O que fazer se a empresa não fornecer o PPP
A empresa é obrigada a fornecer o PPP, independentemente do motivo da saída, por força do art. 58, §4º da Lei 8.213/91 e do art. 297 da IN INSS 128/2022. A recusa pode ser resolvida em três caminhos.
1. Pedido formal por escrito. Envie requerimento com AR ou e-mail com confirmação de leitura, dando prazo de 30 dias. Guarde a cópia — serve como prova em ação futura.
2. Consulta ao Meu INSS. Para períodos a partir de 01/01/2023, o PPP eletrônico deve aparecer no Meu INSS, extraído do eSocial. Se não aparecer, é sinal de que a empresa não transmitiu o evento S-2240 e pode ser denunciada à Receita Federal e ao Ministério do Trabalho.
3. Ação judicial de obrigação de fazer. Se a empresa mantém a recusa, cabe ação trabalhista ou cível para obrigá-la a entregar o PPP, com possibilidade de astreintes (multa diária). Em paralelo, dá para ingressar com a própria ação previdenciária contra o INSS pedindo produção de prova pericial direta no ambiente de trabalho.
Como contestar um PPP incorreto
Um PPP incorreto não é sentença. O trabalhador pode e deve contestar em três frentes, dependendo do tipo de erro.
Via administrativa junto à empresa. Se a empresa ainda existe, o primeiro passo é pedir a retificação do evento S-2240 no eSocial (para períodos após 2023) ou a emissão de novo PPP físico (para períodos anteriores). A empresa tem o dever legal de corrigir informações inexatas.

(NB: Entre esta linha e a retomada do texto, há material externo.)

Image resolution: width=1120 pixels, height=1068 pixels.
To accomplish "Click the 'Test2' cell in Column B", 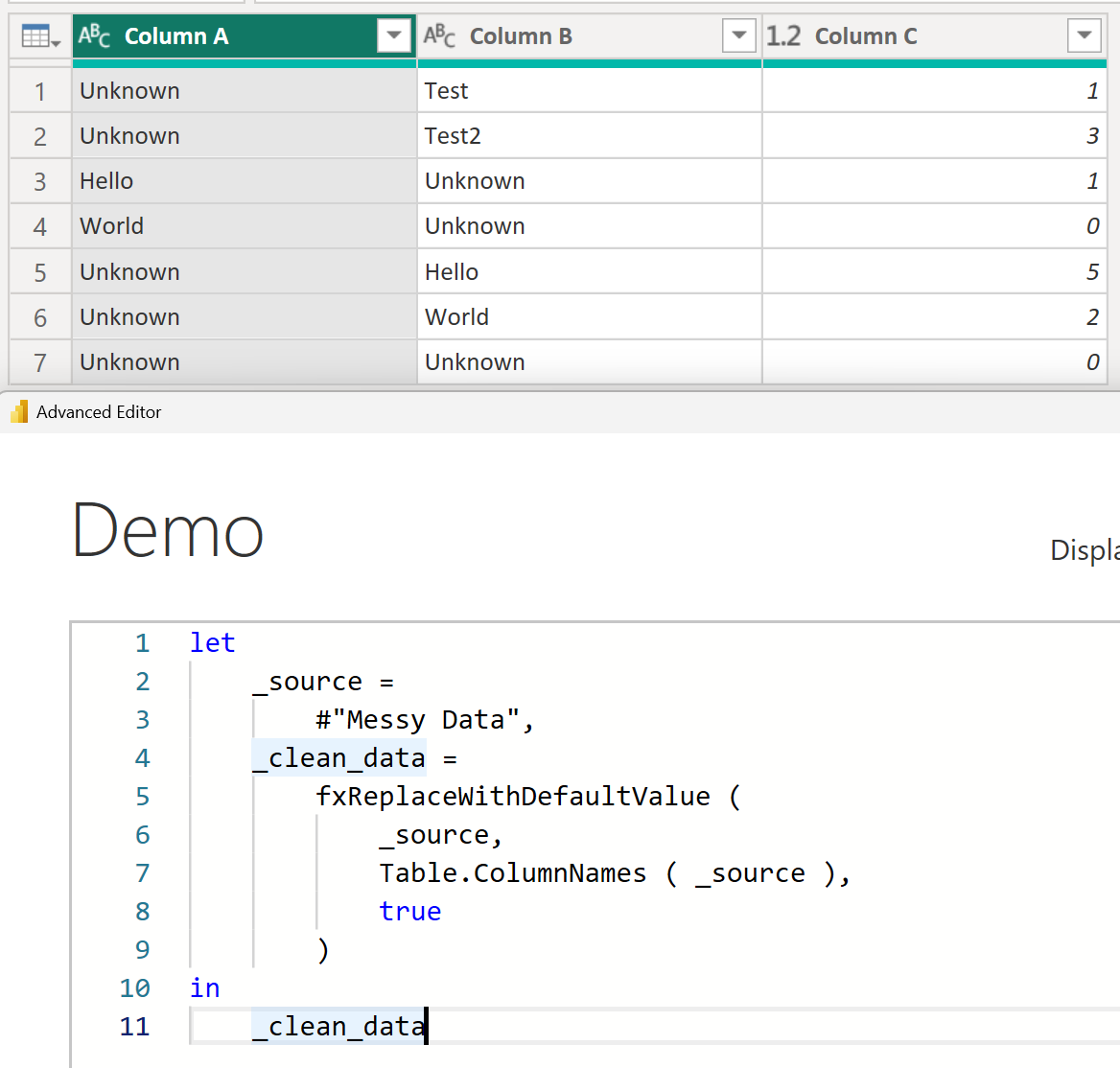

Perícia técnica particular ou judicial. Quando a empresa se recusa ou já encerrou, o caminho é produzir laudo pericial com engenheiro de segurança do trabalho, que ateste a exposição no ambiente laboral. Esse laudo, mesmo emitido depois, tem valor probatório, especialmente se houver similaridade do posto de trabalho.
Reconhecimento judicial do tempo especial. Na Justiça Federal, é possível comprovar o tempo especial por outros meios: LTCAT, PPRA, laudos coletivos, testemunhas, prova emprestada de ações paradigma. Para categorias específicas, confira nossos guias de aposentadoria especial do enfermeiro e de aposentadoria especial do vigilante.

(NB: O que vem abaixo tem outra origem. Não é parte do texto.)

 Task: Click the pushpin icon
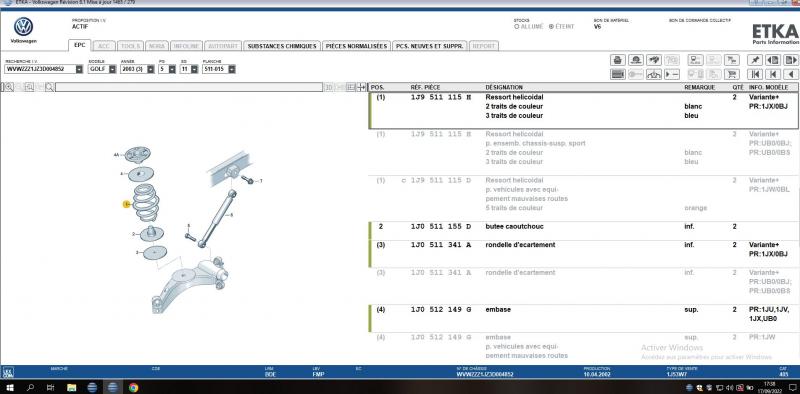tap(755, 60)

Tabela, Modelo e Formulário do PPP: Onde Conseguir?
Muitos trabalhadores buscam uma tabela de PPP para aposentadoria ou um modelo de PPP do INSS pronto para preencher. Antes da digitalização, o PPP era um formulário PPP em papel — o antigo modelo DIRBEN 8030, substituído pelo Perfil Profissiográfico Previdenciário padronizado pela IN INSS 128/2022. A estrutura sempre foi a mesma: identificação do trabalhador, histórico de registros ambientais, agentes nocivos, EPIs e responsável técnico.
A partir de 01/01/2023, o formulário PPP físico foi substituído pelo PPP digital, extraído automaticamente do eSocial (evento S-2240). Isso significa que não existe mais um “modelo de PPP do INSS” para download — o documento é gerado pelo sistema com base nas informações que a empresa transmite ao eSocial.

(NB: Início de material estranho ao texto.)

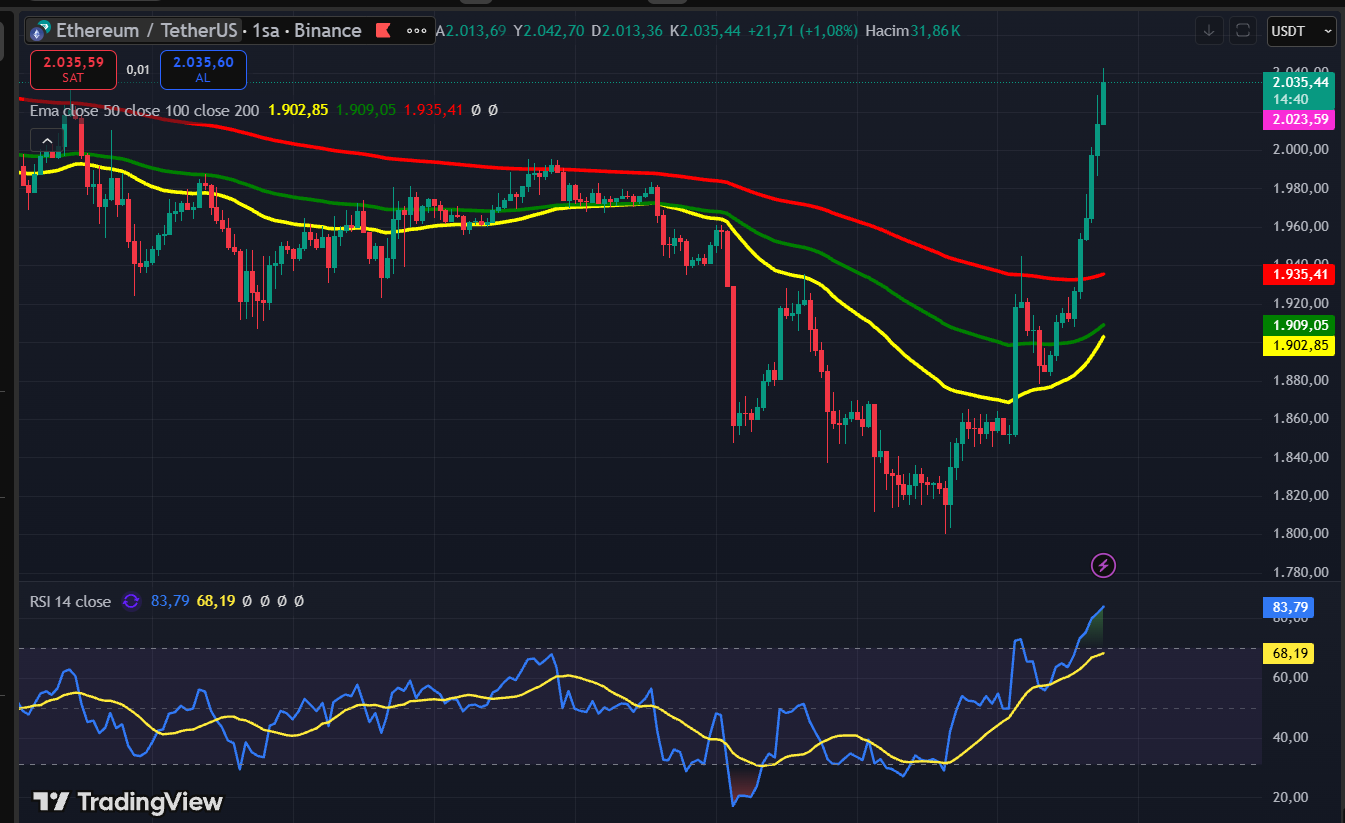Hide chart legend using the chevron arrow

(x=46, y=140)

| Tipo de documento | Período | Quem emite | Formato |
|---|---|---|---|
| DIRBEN 8030 (antigo) | Até 2003 | Empresa empregadora | Papel |
| PPP físico | 2004 a 31/12/2022 | Empresa empregadora | Papel (modelo padronizado) |
| PPP digital (eSocial S-2240) | A partir de 01/01/2023 | Gerado pelo eSocial | Eletrônico (Meu INSS) |
Como conseguir seu PPP hoje? Para períodos a partir de 2023, acesse o portal ou aplicativo Meu INSS e busque por “Perfil Profissiográfico Previdenciário” — o sistema exibe o PPP digital de todos os vínculos com informações transmitidas via eSocial. Para períodos anteriores, você deve solicitar à empresa (ou ex-empregador) o PPP impresso no modelo antigo, que pode ser retirado no RH ou no setor de SST.
Se a empresa não forneceu o formulário PPP ou se recusa a emitir, veja as soluções na seção “O que fazer se a empresa não fornecer”. E se você precisa entender como cada campo do modelo de PPP deve ser preenchido, volte à seção “Campos obrigatórios: passo a passo”.